TEXTO FORNECIDO:
■ ■ ■
Em A viagem vertical, o autor refere: ‘Pretendo que meus romances sejam sempre lições de abismo. Faço com que cada livro meu seja um salto no vazio, uma corda sobre o precipício’. Em Exploradores do abismo, exploradores são ‘[...] pessoas que, à beira de um precipício fatal, sondam o horizonte plausível, perguntando-se o que há além de seus limites’. Em Doutor Pasavento, encontra-se: ‘Um estranho panorama depois dessa batalha perdida que é a infância. [...] podemos ver um velho caminho no qual o Tempo escreveu o fim abrupto do mundo. [...] é o fim do mundo, se avançarmos’.

Passando-se ao terceiro escritor, J. D. Salinger se tornou uma celebridade com o livro O apanhador no campo de centeio. Todavia, não apreciou a fama e o sucesso, isolou-se numa fazenda e publicou menos do que publicava antes do sucesso. Recusou todos os pedidos de entrevistas e aparições públicas, bem como as propostas de adaptação do livro para o cinema. O título de seu livro remete ao seguinte trecho: ‘Eu fico imaginando milhares de criancinhas brincando num imenso campo de centeio. Ninguém adulto por perto - a não ser eu. E eu fico na beira de um precipício maluco. Sabe o que tenho que fazer? Tenho que pegar todo mundo que vai cair no abismo’ (Salinger, 2019, p. 208).

As criações literárias dos autores parecem advir do âmago de seu ser, de sua profundis animae.

As representações do sofrimento psíquico no cotidiano

No tocante à obtenção do material para esta seção, situações casuais do cotidiano e sites da web forneceram elementos para os eventos relatados. Portanto, esse conjunto de informações foi obtido tanto de maneira aleatória, quanto de forma deliberada, ao se pesquisar relatos do sofrimento das pessoas nas redes sociais.

Essenciais no discurso humano, as representações constituem referências sobre o sujeito, o outro e o mundo. Encontradas no discurso das pessoas, as representações do sofrimento psíquico são ressaltadas por meio de itálico entre aspas simples. As demais frases transcritas sem aspas e sem itálico revelam as falas de seus interlocutores.
■ ■ ■
TAREFA ATRIBUÍDA A:
Resuma em duas frases o texto sobre o abismo e o sofrimento psíquico.
TAREFA ATRIBUÍDA B:
Reproduza literalmente o trecho do texto sobre o abismo e o sofrimento psíquico que vai de "As representações do sofrimento psíquico no" até "nas redes sociais.".
TAREFA ATRIBUÍDA C:
Dê seguimento ao texto sobre o abismo e o sofrimento psíquico a partir do ponto em que ele termina.

TRECHO DE DADOS:
■ ■ ■
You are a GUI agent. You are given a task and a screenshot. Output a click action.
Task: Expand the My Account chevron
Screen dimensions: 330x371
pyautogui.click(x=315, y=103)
■ ■ ■
RESULTADO DA TAREFA A:
Trechos de A viagem vertical, Exploradores do abismo e Doutor Pasavento recorrem às imagens do abismo e do precipício. J. D. Salinger, que se isolou depois da fama trazida por O apanhador no campo de centeio, tirou o título do livro de uma passagem sobre pegar crianças à beira de um precipício, e o texto então passa às representações do sofrimento psíquico no cotidiano, colhidas em situações casuais e na web e destacadas em itálico entre aspas simples.

RESULTADO DA TAREFA B:
As representações do sofrimento psíquico no cotidiano

No tocante à obtenção do material para esta seção, situações casuais do cotidiano e sites da web forneceram elementos para os eventos relatados. Portanto, esse conjunto de informações foi obtido tanto de maneira aleatória, quanto de forma deliberada, ao se pesquisar relatos do sofrimento das pessoas nas redes sociais.

RESULTADO DA TAREFA C:
Um garoto de catorze anos, negro e pobre, não tem acesso a serviços básicos do Estado em sua comunidade - escola de qualidade, posto de saúde, hospital, áreas de esporte e lazer. Além disso, em seu ambiente familiar ocorrem muitas brigas. Seu comportamento violento reflete seu profundo ódio e horror a tudo o que vive. Contudo, sob o patrocínio de uma ONG voltada para comunidades desfavorecidas, ele aprendeu a dançar. Ele diz: ‘Quando tô dançando, eu me sinto em outro mundo, é mágico’.

Em outra comunidade composta por pessoas negras, uma casa rudimentar - de madeira descascada, sem pintura e entulhada de objetos degradados no quintal - hospeda um pastor, cinco mulheres e vinte e duas crianças sujas, muito magras e com o nariz escorrendo. Comem arroz, vegetais com pontas estragadas e carne cheia de gordura. Um recenseador pergunta ao dono da casa: Esses garotos são seus filhos? ‘São filhos de Deus. Sou apenas instrumento de Deus, à noite, no escuro e minhas mulheres exercem as funções para as quais Deus fez seus corpos’.

Um rapaz trabalha em um supermercado e, com o salário, paga sua faculdade. Seus pais são separados e ele mora com a mãe. Por sua vez, seu pai tem filhos com a nova esposa. No supermercado, uma senhora lhe pergunta: você tem irmãos? ‘Irmãos de sangue, não’. Ah, você tem mais irmãos. Como são eles? ‘Irmãos que a vida deu’.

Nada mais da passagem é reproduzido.